Our teeth are a big part of the first impression we make at almost any age, and it seems like kids always notice the details — whether it’s a classmate’s braces or an overbite. When it comes to self-esteem, braces are a mixed bag. What we see is a trade-off between the temporary inconvenience of treatment and the major long-term confidence boost that comes withfixing orthodontic problems. In most cases, orthodontic treatment is a big win when it comes to self-esteem, but sometimes it takes a while for that to become clear. For an orthodontist, there is nothing more rewarding than seeing a young person walk out of our office after completing treatment with confidence soaring and a beautiful new smile. Getting braces can bring challenges, but the result is well worth the inconvenience and minor frustrations.
Braces and Self-Confidence: The Positives
Think about an 11-year-old sixth-grader who’s getting bullied because of his overbite or crooked teeth. Sadly, this is a very real situation, and it’s backed by research. A 2014 study published in the American Journal of Orthodontics and Dentofacial Orthopedics showed a link between bullying and dental/facial appearance and suggested that teeth were the number one targeted physical feature, even before size and weight.
In an article published by the Orthodontic Products industry site, an American Association of Orthodontists panel suggested that early orthodontic treatment of a child being bullied can have positive psychological effects during treatment that become even greater after braces are taken off.
When an orthodontist clearly explains the long-term goals of braces, in terms of both bite and appearance, it can help children and teens understand the bigger picture and make the short-term inconvenience easier to manage
Braces and Self-Confidence: The Negatives
While today’s brackets are more streamlined and less obtrusive than many of us remember from childhood, they can still make young people feel self-conscious. Learning to love your smile with braces can take a little time. Learning to eat with braces is also an adjustment, and the food restrictions that come with treatment can make social situations trickier to navigate.
How Can I Help My Child Feel Better About Their Braces?
One of the most important reminders we can give our kids is that orthodontic care isn’t just cosmetic. Instead, we’re working toward a healthy bite with a great smile as a bonus. Another important reminder is that good hygiene with braces will help your child feel better and look better by keeping food particles out of braces and preventing plaque build-up around the brackets. This helps prevent the white marks that are sometimes left when braces are removed. Some of the most important oral hygiene reminders include:
- Brush after every meal and snack as often as possible.
- Use your tiny “christmas tree” brush to clean brackets.
- Rinse with antibacterial rinse or water to get rid of food particles.
- Floss at least once a day.
- A water irrigator (Waterpik) can also help get rid of food particles.

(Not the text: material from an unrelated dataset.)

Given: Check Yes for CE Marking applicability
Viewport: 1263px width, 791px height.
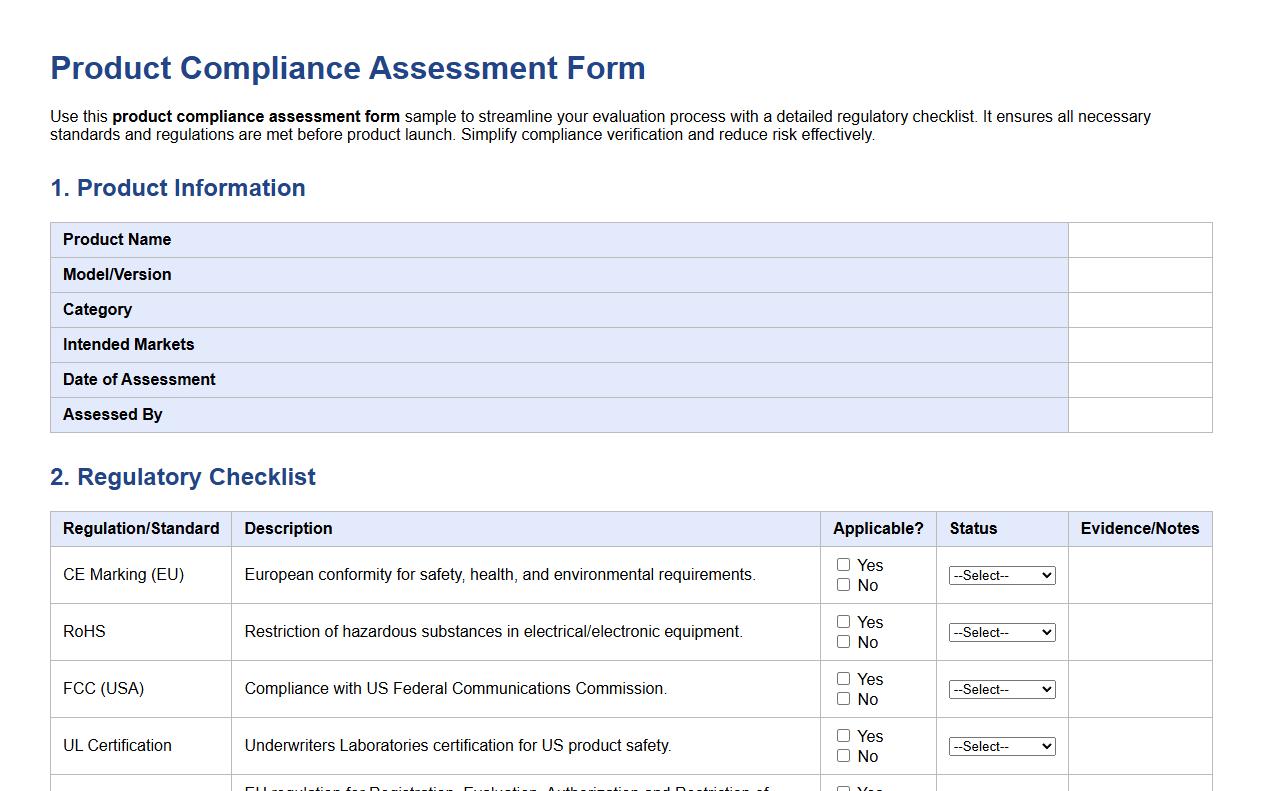Looking at the screenshot, I should click(844, 564).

Your Orthodontist Plays a Role in Keeping Confidence High
One of the most important elements in boosting your child’s confidence during orthodontic treatment is a supportive provider. Your child’s orthodontist plays a big role in helping them appreciate the long term goals and benefits of braces. Dr. Courtney Ullrich, our orthodontist at NOVA Pediatric Dentistry & Orthodontics, understand the importance of connecting and communicating with your child to help them understand:
- what to expect with braces.
- how to properly care for their teeth during treatment.
- how to feel good about braces by thinking long-term.
- what they are accomplishing for their smile.
Getting through braces can be tough when you’re 12 … and 24 months seems like an eternity. But it can be a lot harder to go through life without getting needed orthodontic care. We’ll help your child keep in mind that braces are a long-term confidence booster and keep our eyes on the joy of a brand new smile.